Connor’s mother always thought he would become an engineer because of his inquisitive nature and his love of finding ways to assemble his innovative creations. He was always good at math and science. He worked hard in class so he could play hard outside of school. Connor’s classmates remember his ready smile. Even as a toddler he was busy on his battery-operated Hummer, sporting his beautiful head of red curls and an engaging smile.
Connor’s Kindergarten teacher fluffed his curls every day when he removed his hat. Connor soon asked his parents for a haircut because that was so embarrassing. His parents smiled when they noticed he had begun to let his hair grow — because the girls in high school had now noticed his curls. Connor talked to his friends about wanting to be a doctor so he could help people. That was part of Connor’s gentle nature. His friends say he helped find the best in tough situations, and he had a great sense of humor.
This spring, when his mom decided he should do his own laundry to increase his independence, Connor polled “everyone” at school and, according to his own report, no one else’s parents had put these stringent demands on them. His mom just laughed and still insisted that he was capable of doing his own laundry. Connor also had an entrepreneurial spirit. When he recently received a fidget spinner as a gift, he sold it at school the next day for $20. Things were never dull when Connor was around.
Presley adored her big brother. Connor would help his sister with her homework; but she most appreciated him when he used his big brother bargaining powers to buy a kitten — a kitten that their mother had forbidden them to purchase. They only had $10 between them but that didn’t deter Connor. He convinced the seller to sell the $15 kitten for $10 and then managed to hide the kitten until there was a large crowd of people so his Mom couldn’t refuse them. That cat pounces on Tina every time she goes down to the basement to do laundry. Connor loved all his pets, but especially Memphis the cat and his dog, Chewy.

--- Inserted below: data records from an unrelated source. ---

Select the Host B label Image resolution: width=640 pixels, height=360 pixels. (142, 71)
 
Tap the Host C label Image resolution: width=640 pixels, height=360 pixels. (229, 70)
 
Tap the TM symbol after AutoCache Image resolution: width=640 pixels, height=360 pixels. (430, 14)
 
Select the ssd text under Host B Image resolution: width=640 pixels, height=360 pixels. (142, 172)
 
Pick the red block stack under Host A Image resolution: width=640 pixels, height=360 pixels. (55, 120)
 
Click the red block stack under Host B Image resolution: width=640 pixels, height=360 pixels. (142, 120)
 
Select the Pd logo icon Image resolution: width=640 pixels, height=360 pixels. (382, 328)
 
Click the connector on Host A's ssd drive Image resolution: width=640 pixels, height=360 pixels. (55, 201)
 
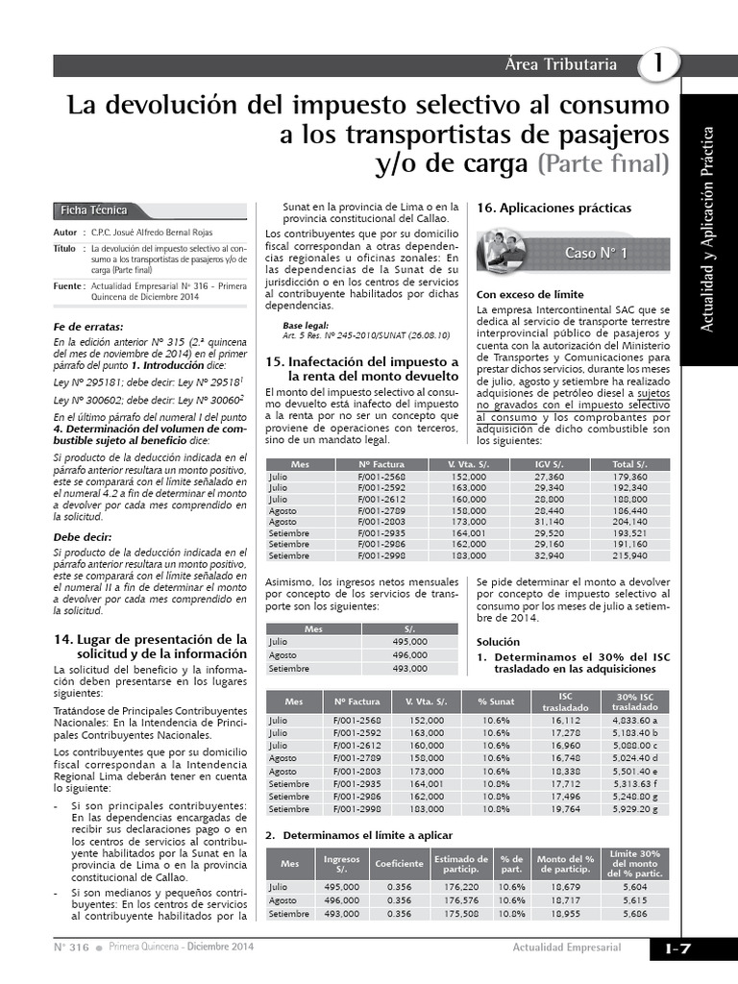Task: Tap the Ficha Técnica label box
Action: (92, 210)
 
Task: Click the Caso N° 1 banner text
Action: (595, 253)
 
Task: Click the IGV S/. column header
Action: (550, 464)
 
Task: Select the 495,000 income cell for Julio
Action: (409, 641)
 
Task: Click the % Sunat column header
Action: (497, 701)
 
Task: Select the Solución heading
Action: (500, 642)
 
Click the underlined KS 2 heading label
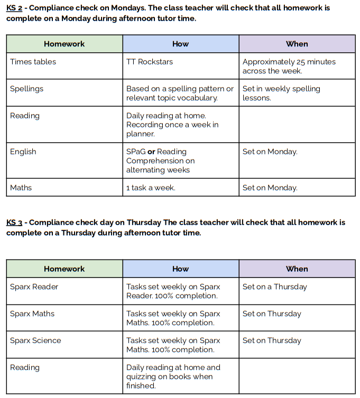(14, 8)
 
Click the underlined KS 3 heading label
(14, 223)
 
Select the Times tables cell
(33, 62)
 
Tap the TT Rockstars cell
(150, 62)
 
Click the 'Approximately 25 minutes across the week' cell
(289, 66)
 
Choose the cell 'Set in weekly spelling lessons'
(281, 93)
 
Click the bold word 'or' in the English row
(151, 152)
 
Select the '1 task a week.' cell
(151, 188)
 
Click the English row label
(23, 152)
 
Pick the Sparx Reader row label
(34, 287)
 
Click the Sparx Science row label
(35, 341)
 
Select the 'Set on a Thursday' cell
(274, 287)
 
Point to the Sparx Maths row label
(32, 314)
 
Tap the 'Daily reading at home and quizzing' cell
(173, 376)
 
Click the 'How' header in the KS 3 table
(180, 269)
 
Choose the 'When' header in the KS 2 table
(297, 44)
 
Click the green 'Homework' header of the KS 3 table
(64, 269)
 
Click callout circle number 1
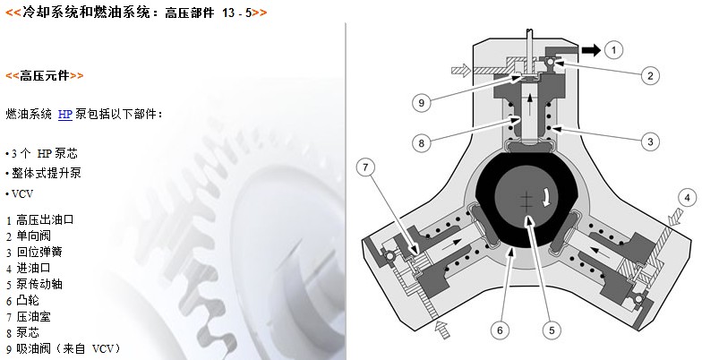point(613,50)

Marc relied on Connor to help him compose business emails, to fix the computer and printer, and to manage their online passwords. Despite always finding time to help his father, strangely Connor was always too busy to share his computer password with his parents. When it came to his friends, Connor gave good advice about not holding grudges. He spent a lot of time hanging out with his friends, often making them delicious chocolate milkshakes or treating his friends to coffee drinks at Dunkin Donuts.
His mother had received a yellow bench as a Mother’s Day gift, and he would sit for hours on the yellow bench in the front yard talking with his friends. Connor impacted his friends’ lives because he took time to care and to listen and this is an important message to us all in the busyness of our hectic lives. Connor demonstrated his love for others in the time he spent with them, and because he listened, people felt safe to talk about their problems. True friendship is not separated by death; true friendship lives on forever.
The family would like to thank the PICU doctors and nurses, the Child Life Specialists, and the Palliative Care team at UVM Medical Center for their skill and compassion. The family would also like to thank the community for their support during this time, especially the CVU students who held a sunset candlelight vigil the evening of his service and released balloons. In lieu of flowers, donations may be made to Connor’s Fund at New England Federal Credit Union, PO Box 527, Williston, Vermont 05495.